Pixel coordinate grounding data

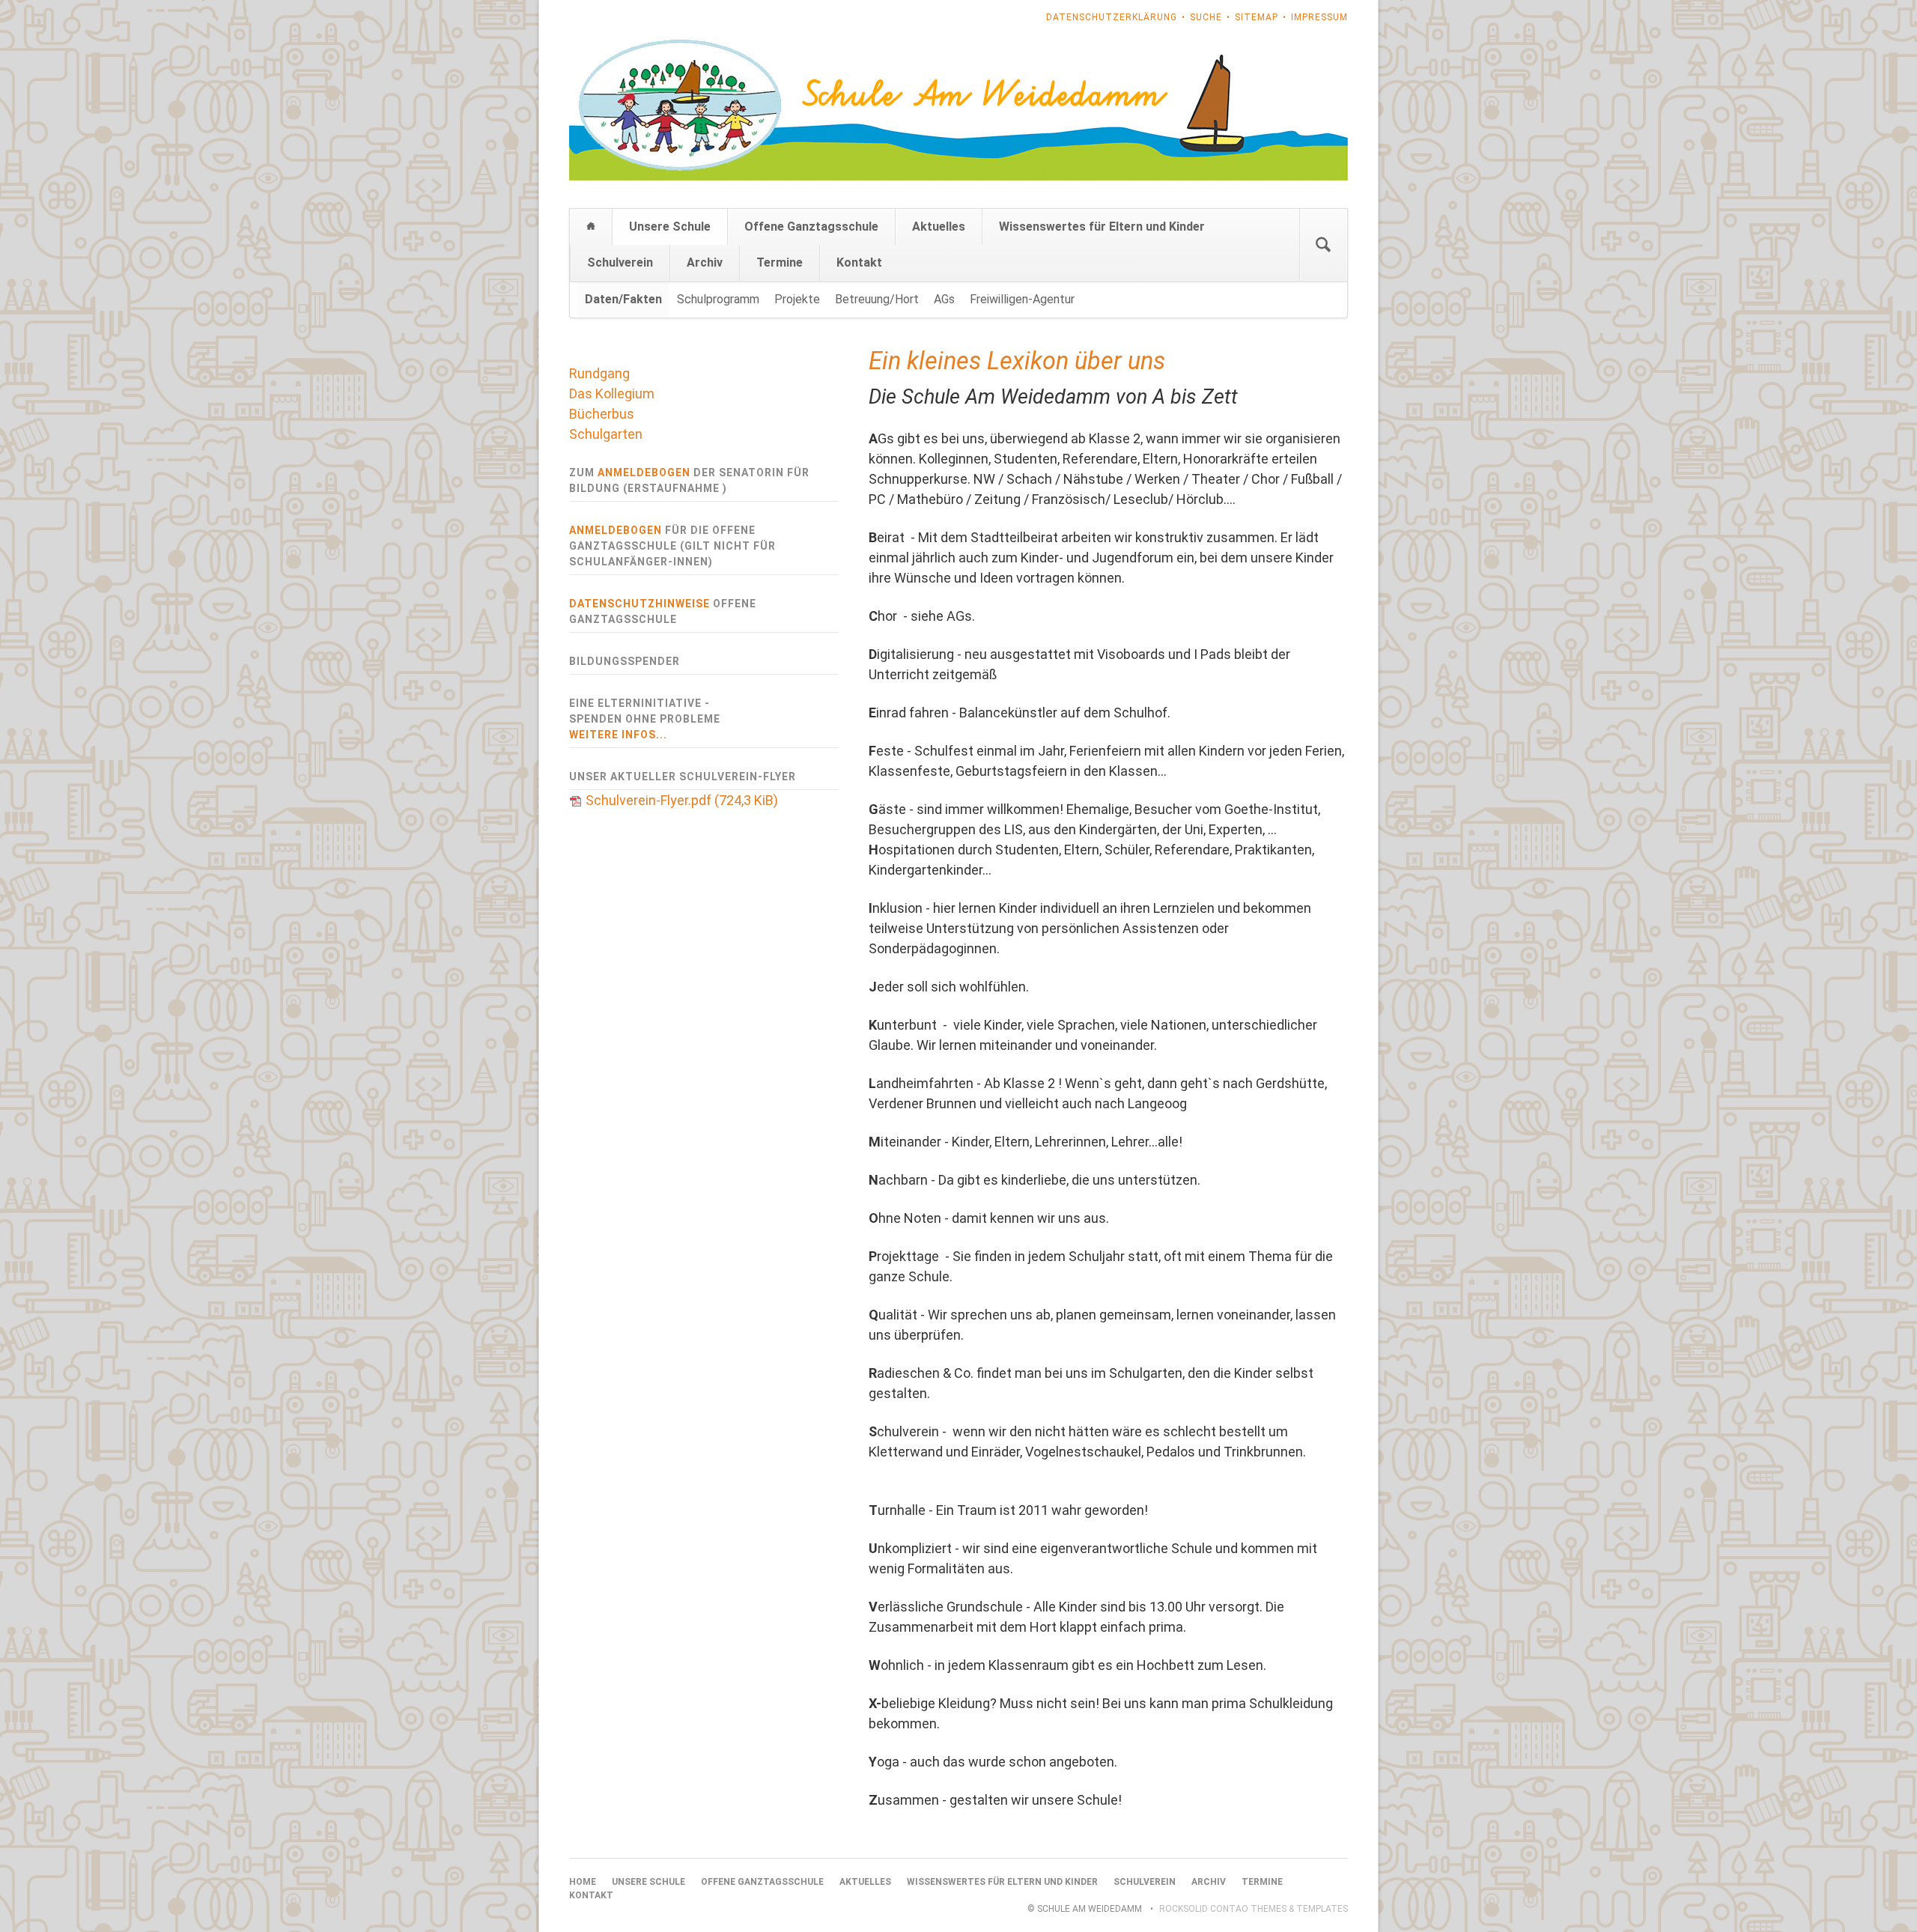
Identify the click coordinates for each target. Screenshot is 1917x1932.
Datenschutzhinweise (639, 604)
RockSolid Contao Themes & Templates (1253, 1909)
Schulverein (620, 262)
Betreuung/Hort (877, 299)
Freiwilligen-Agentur (1022, 299)
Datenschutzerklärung (1111, 17)
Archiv (705, 262)
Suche (1206, 17)
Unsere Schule (670, 226)
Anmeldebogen (644, 473)
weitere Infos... (618, 735)
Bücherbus (601, 414)
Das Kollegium (611, 393)
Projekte (797, 299)
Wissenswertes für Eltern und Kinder (1102, 226)
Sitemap (1256, 17)
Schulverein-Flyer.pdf (682, 800)
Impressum (1319, 17)
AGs (944, 299)
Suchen (1323, 245)
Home (591, 227)
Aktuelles (938, 226)
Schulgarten (605, 434)
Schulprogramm (718, 299)
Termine (779, 262)
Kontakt (859, 262)
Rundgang (599, 373)
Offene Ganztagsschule (811, 226)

PROBLEM TO WORK ON
From the line holding "Anmeldebogen (644, 473)" to the line holding "Suchen (1323, 245)", inclusive, restate each line above exactly as written.

RESULT OF THIS EXERCISE
Anmeldebogen (644, 473)
weitere Infos... (618, 735)
Bücherbus (601, 414)
Das Kollegium (611, 393)
Projekte (797, 299)
Wissenswertes für Eltern und Kinder (1102, 226)
Sitemap (1256, 17)
Schulverein-Flyer.pdf (682, 800)
Impressum (1319, 17)
AGs (944, 299)
Suchen (1323, 245)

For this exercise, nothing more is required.